Of course his judgment was
poor! His own maturity is probably deficient.
But if poor judgment was a crime, there would be hardly any
non-criminals left. I think it is a sign
of a poorly connected, reactive, infantile society when it wants to criminalize
so many things that are merely poor judgment.
We as a society contribute
to these things by effectively narrowing social circles, forcing teachers into
expending large amounts of time just to make it financially (while also meeting the expectations of
serving, grading, coaching, etc.), and then we wonder why “inappropriate”
relationships occur inside those circles.
We have a ridiculous hodge
podge of age of consent/age of majority statutes in the various states, which
apparently range (I have not looked at all 50) from 14-18, with 16-18 apparently
predominating. We need standardization,
even if it has to retain elements of artificiality.
Historically, the age of
presumed puberty has been 14. That’s
probably the standard with the most prevalent track record. Of course, the stuff in our hormone injected
Frankenfood system has complicated things by frequently throwing that all out
of whack, with 11 not being uncommon and even lower ages occasionally showing
puberty. Your rail against Monsanto and
other agri/”food” businesses seems well pointed. Another discussion!
Stated consent should, in
this revised system I propose, normally be accepted. However, the prosecutor or the court can
dispute the consent, and should especially do so in cases where puberty does
not appear to have been reached. If the
consent is disputed, the defense then is allowed to pick a psychologist, from a
list provided by the local sufficiently large psychological professionals
organization, and that psychologist will interview, at government expense, the
stated consenter. That psychologist will
make a professional determination whether the stated consent is not true,
whether it is only stated because of fear, trauma, or excessive concern to not
get the older person in trouble. If the
psychologist determines that the consent is invalid because one of those things
exists, and therefore is in reality coercion (rape), then the court will be
informed and criminal proceedings can begin.
The prosecutor can also attempt
to show that presumed puberty is not actual.
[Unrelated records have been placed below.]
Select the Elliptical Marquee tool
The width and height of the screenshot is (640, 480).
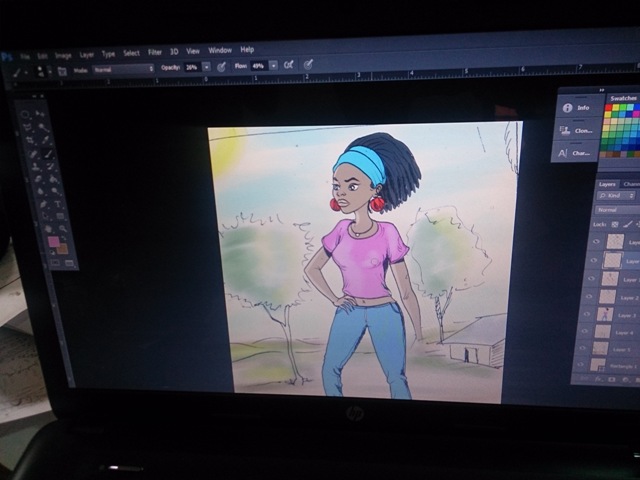[x=24, y=114]

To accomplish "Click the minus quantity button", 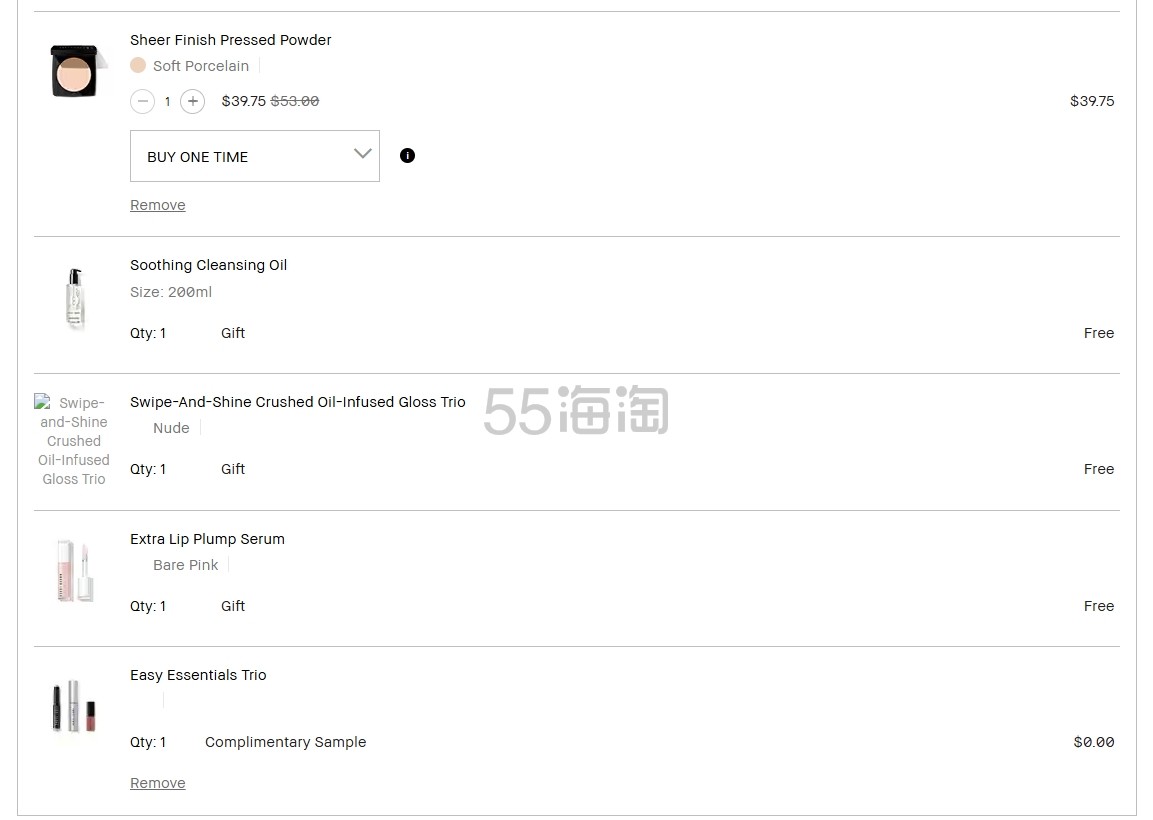I will point(142,101).
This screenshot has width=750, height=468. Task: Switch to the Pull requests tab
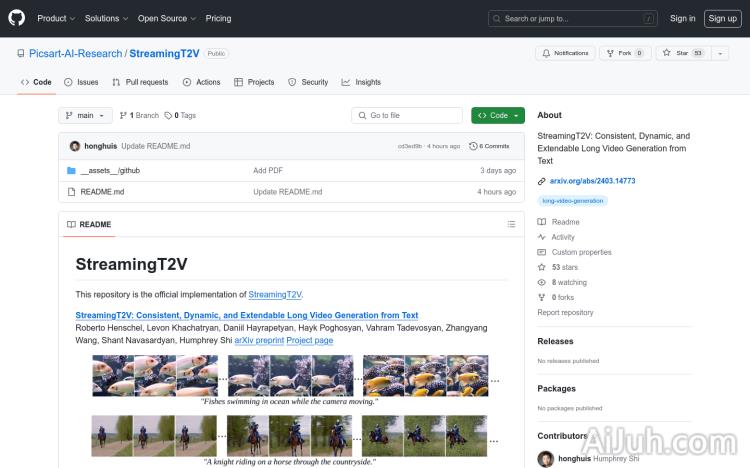140,82
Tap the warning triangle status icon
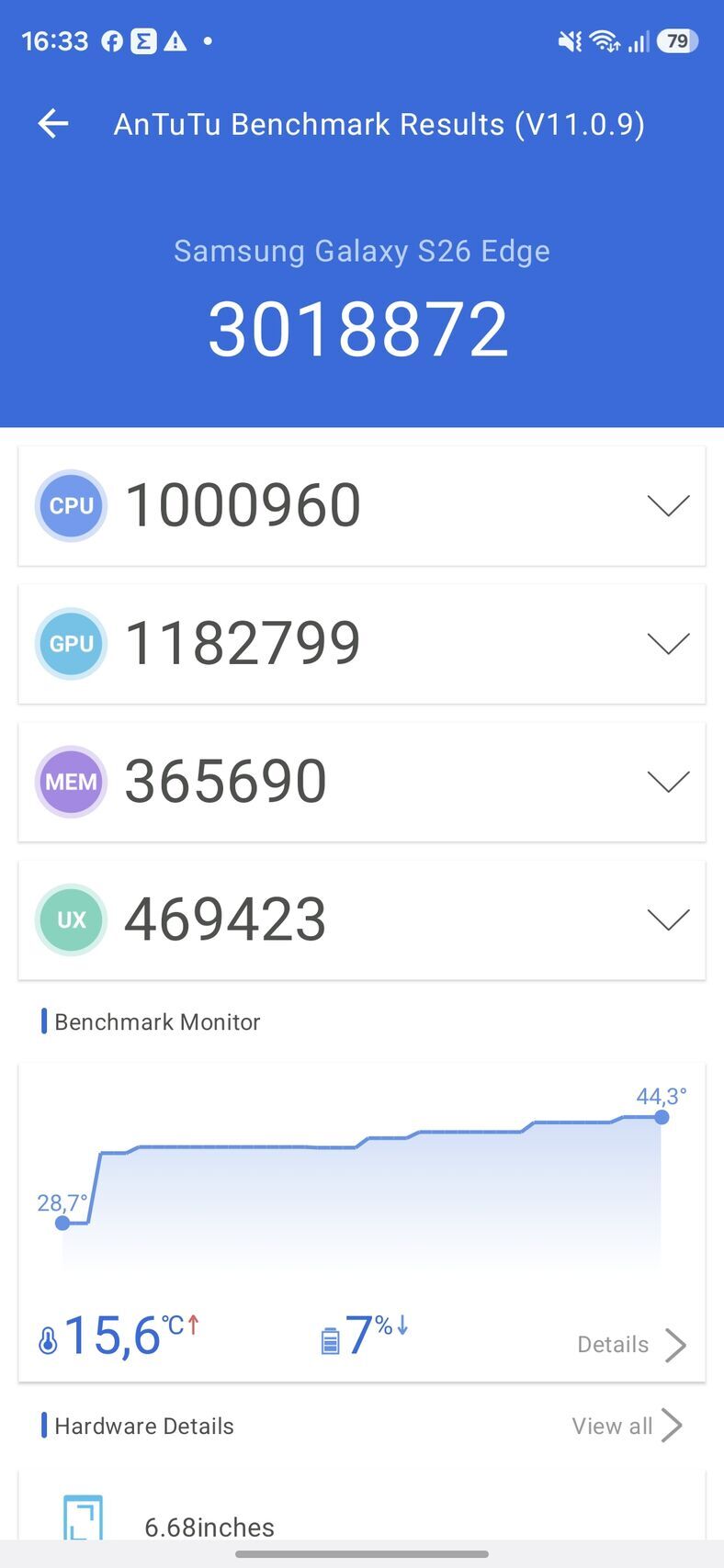Screen dimensions: 724x1568 click(175, 41)
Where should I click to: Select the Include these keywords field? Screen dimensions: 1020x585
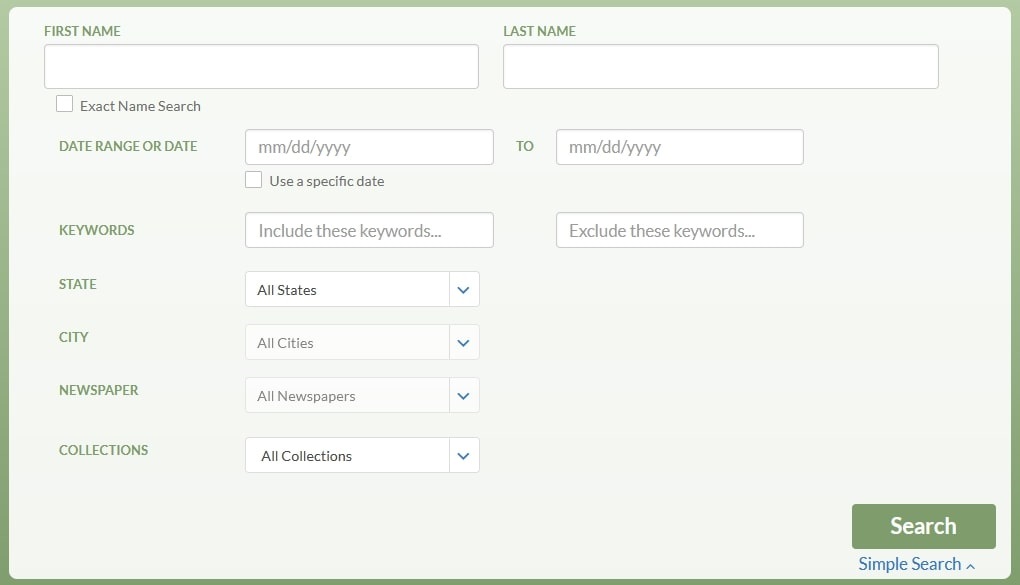pyautogui.click(x=369, y=230)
The defense would select an MD, from a list of MDs (don’t even have to
be pediatricians) that the local sufficiently large Medical Society has
submitted as qualified, to make such a determination at government expense. If no puberty exists, or, in the MD’s
assessment, no puberty had begun by the time of the first “incident,” then the
judge can examine preliminary investigation evidence and make a determination
that there is reason to believe that biology could not have been a factor, and
therefore charges of child criminal molestation (a serious crime) can be
pursued.
The rule of law is supposed
to presume for the defendant, against whom, relatively alone and isolated, the
power of government is arrayed in prosecution and judgment and imprisonment. Consent should be the first hurdle, and
puberty the second, to restore fair treatment
before the law in these matters. America
already has a disgraceful and appalling incarceration rate, far higher than most
countries, probably the highest in the world.
Let’s quit adding to it and cease to criminalize biology.